Extracto de página.
• • • • •
Bolger ha pasado los últimos 30 años asistiendo a las mejores universidades.
Benjamin B. Bolger ha estudiado en las universidades de Harvard, Stanford y Yale. También en Columbia, Dartmouth, Oxford, Cambridge, Brandeis y Brown. En total, Bolger ha acumulado 14 títulos de posgrado, un grado de asociado y una licenciatura. Algunos, como el doctorado de la Escuela de Graduados de Diseño de Harvard, le han tomado muchos años. Otros, como los programas de maestría en Bellas Artes de baja residencia de la Universidad de Ashland y la Universidad de Tampa, han requerido menos dedicación.
Algunos produjeron investigaciones increíblemente específicas, como una tesis que presentó en Harvard, titulada “Diseño democrático deliberativo: percepción de los participantes sobre la estrategia utilizada para la participación pública deliberativa y los tipos de satisfacción de los participantes generados a partir de la participación pública deliberativa en el proceso de diseño”. Otros han sido más misceláneos, como una maestría obtenida en Dartmouth en 2004 para la que Bolger estudió sociología iraní y la poesía de Robert Frost.
Tiene títulos en desarrollo internacional, escritura creativa de no ficción y educación. Ha estudiado “conflicto y coexistencia” con Mari Fitzduff, la legisladora irlandesa que fungió como mediadora durante el conflicto norirlandés, y arquitectura estadounidense con la eminente historiadora Gwendolyn Wright. Actualmente trabaja (a distancia) para obtener una maestría en escritura para actuación en Cambridge.
Y hay algo casi anacrónicamente solemne, incluso romántico, en la manera en la que explica por qué ha dedicado –hasta el momento– alrededor de 30 años a obtener títulos universitarios. “Me encanta aprender”, me dijo un día del año pasado mientras almorzábamos, sin el menor ápice de ironía. Yo llevaba dos días atosigándolo desde todos los ángulos imaginables para que me diera una justificación más profunda para su vida de estudiante perpetuo. Cada vez que lo intentaba (y fracasaba) me sentía como un irremediable habitante del siglo XXI, como un extra en una producción de época que había olvidado quitarse el Apple Watch.
“Creo que las personas somos como los árboles”, dijo. “Yo espero ser una sequoya. Quiero crecer el mayor tiempo posible y llegar a lo más alto del cielo”.
• • • • •
Contenido del conjunto.
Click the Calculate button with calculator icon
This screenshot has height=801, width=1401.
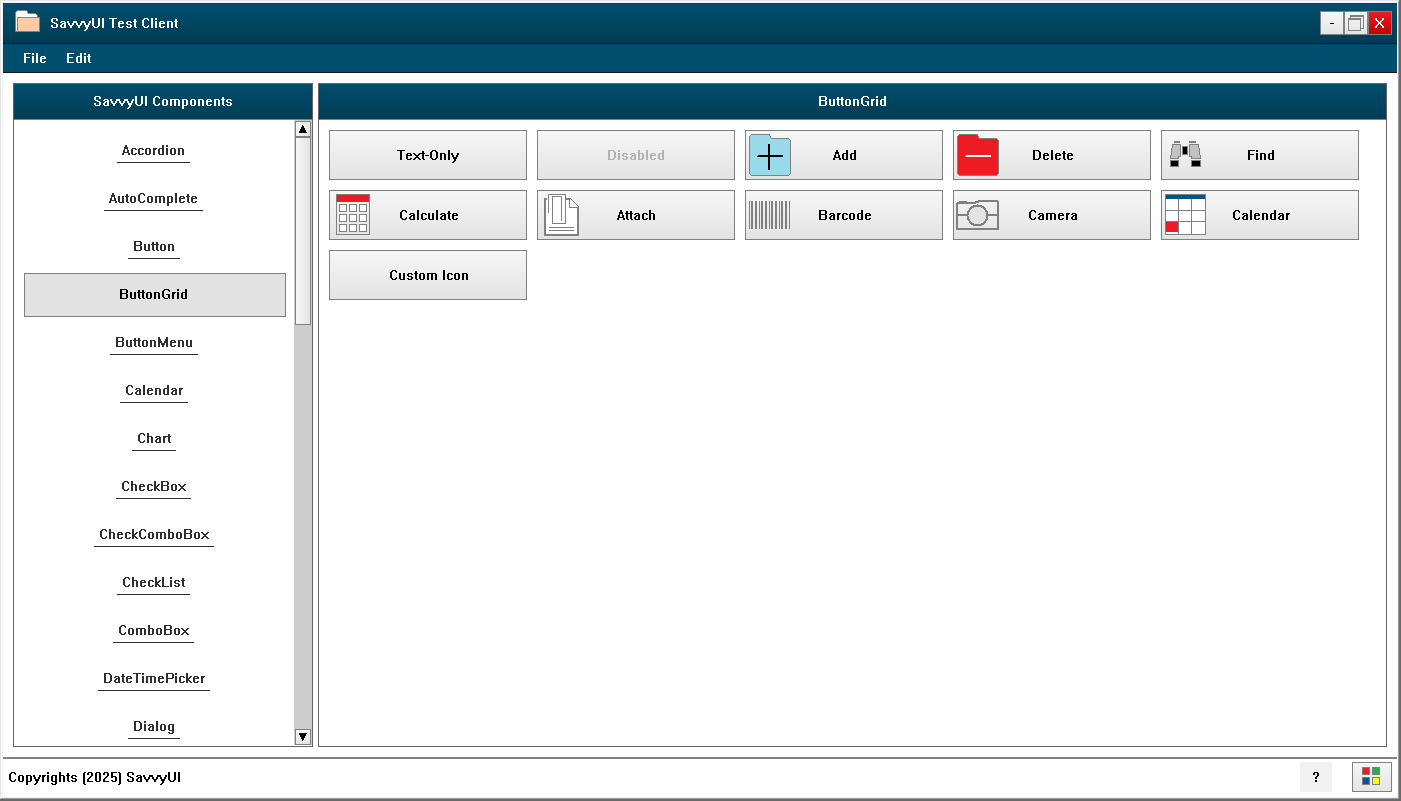pos(427,215)
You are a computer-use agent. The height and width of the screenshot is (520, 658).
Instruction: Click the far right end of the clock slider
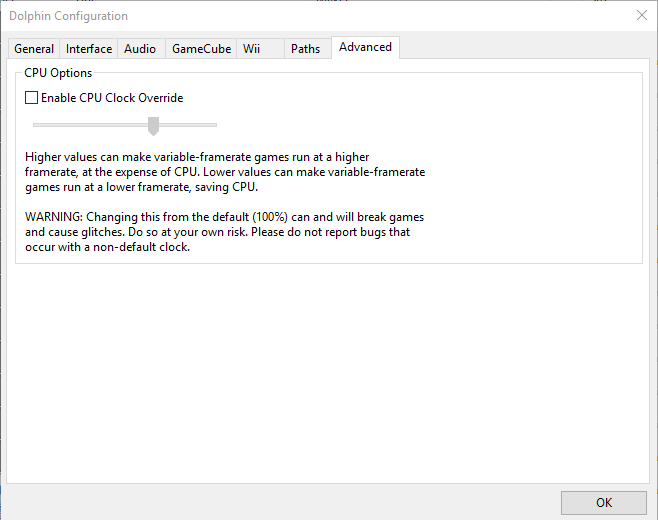215,125
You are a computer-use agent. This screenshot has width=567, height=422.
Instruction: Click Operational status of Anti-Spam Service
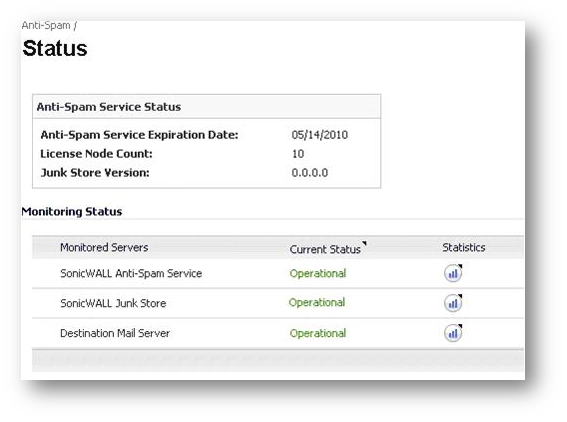click(x=318, y=273)
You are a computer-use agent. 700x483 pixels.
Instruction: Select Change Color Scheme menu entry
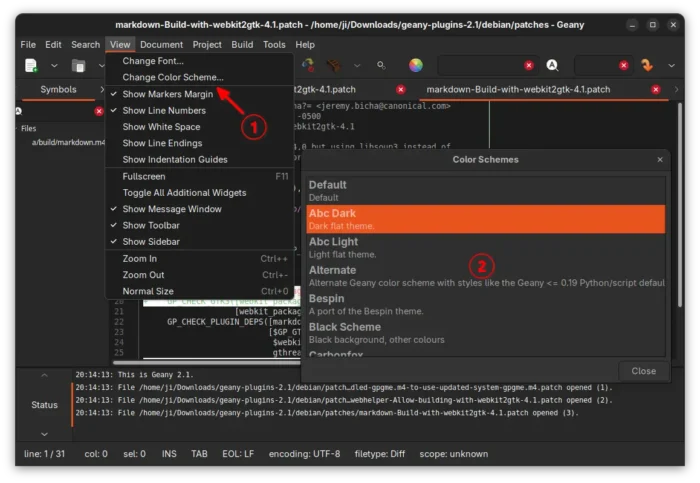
• • • • •
Qué se pide.
1) Duplica sin cambios el pasaje del texto sobre Bolger que se abre con las palabras "Benjamin B. Bolger" y se cierra con "requerido menos dedicación.".
2) Retoma el texto sobre Bolger y prosíguelo a partir de su última oración.

Resultados por tarea.
1)
Benjamin B. Bolger ha estudiado en las universidades de Harvard, Stanford y Yale. También en Columbia, Dartmouth, Oxford, Cambridge, Brandeis y Brown. En total, Bolger ha acumulado 14 títulos de posgrado, un grado de asociado y una licenciatura. Algunos, como el doctorado de la Escuela de Graduados de Diseño de Harvard, le han tomado muchos años. Otros, como los programas de maestría en Bellas Artes de baja residencia de la Universidad de Ashland y la Universidad de Tampa, han requerido menos dedicación.

2)
En medio de un contexto de cinismo generalizado en torno a la naturaleza de la enseñanza superior, resulta tentador descartar a un personaje como Bolger como el estrafalario subproducto de un sistema sin sustancia. Sin embargo, Bolger ha pasado por ese sistema una, y otra, y otra vez; el sistema sigue abriéndole las puertas y él sigue volviendo en busca de más. De hecho, al parecer solo hay una persona en Estados Unidos con más títulos universitarios que él, y la inmensa mayoría de ellos proceden de universidades del estado de Míchigan (no es que tengamos nada en contra de los Broncos, los Eagles o los Lakers). Sin embargo, Bolger apenas tiene 48 años, y Michael Nicholson, de Kalamazoo, tiene 83, por lo que Bolger podría superarlo –haciendo un cálculo rápido– en 2054. En otras palabras, Bolger está en camino de convertirse en la persona con más credenciales en EE. UU. Tal vez después de eso podría tomar un descanso.
Una reflexión: no hay mejor personificación de la naturaleza de la educación superior de élite estadounidense actual, con todas sus contradicciones, que un hombre que ha pasado tanto tiempo siendo moldeado por ella, siguiendo sus incentivos e interiorizando sus valores. ¿Pero cuáles son, exactamente, esos valores? Por supuesto, están las mentadísimas virtudes tradicionales de pasar varios años apartado del resto del mundo, leyendo y pensando. La clásica oportunidad de ampliar tu mente, poner a prueba tus ideas preconcebidas y cultivar la pasión por el aprendizaje. En este escenario, las mentes entusiastas son convocadas a grandes instituciones para que alcancen su potencial intelectual, y sabemos que estas instituciones pueden cumplir esta función simplemente porque se llaman Harvard y Yale.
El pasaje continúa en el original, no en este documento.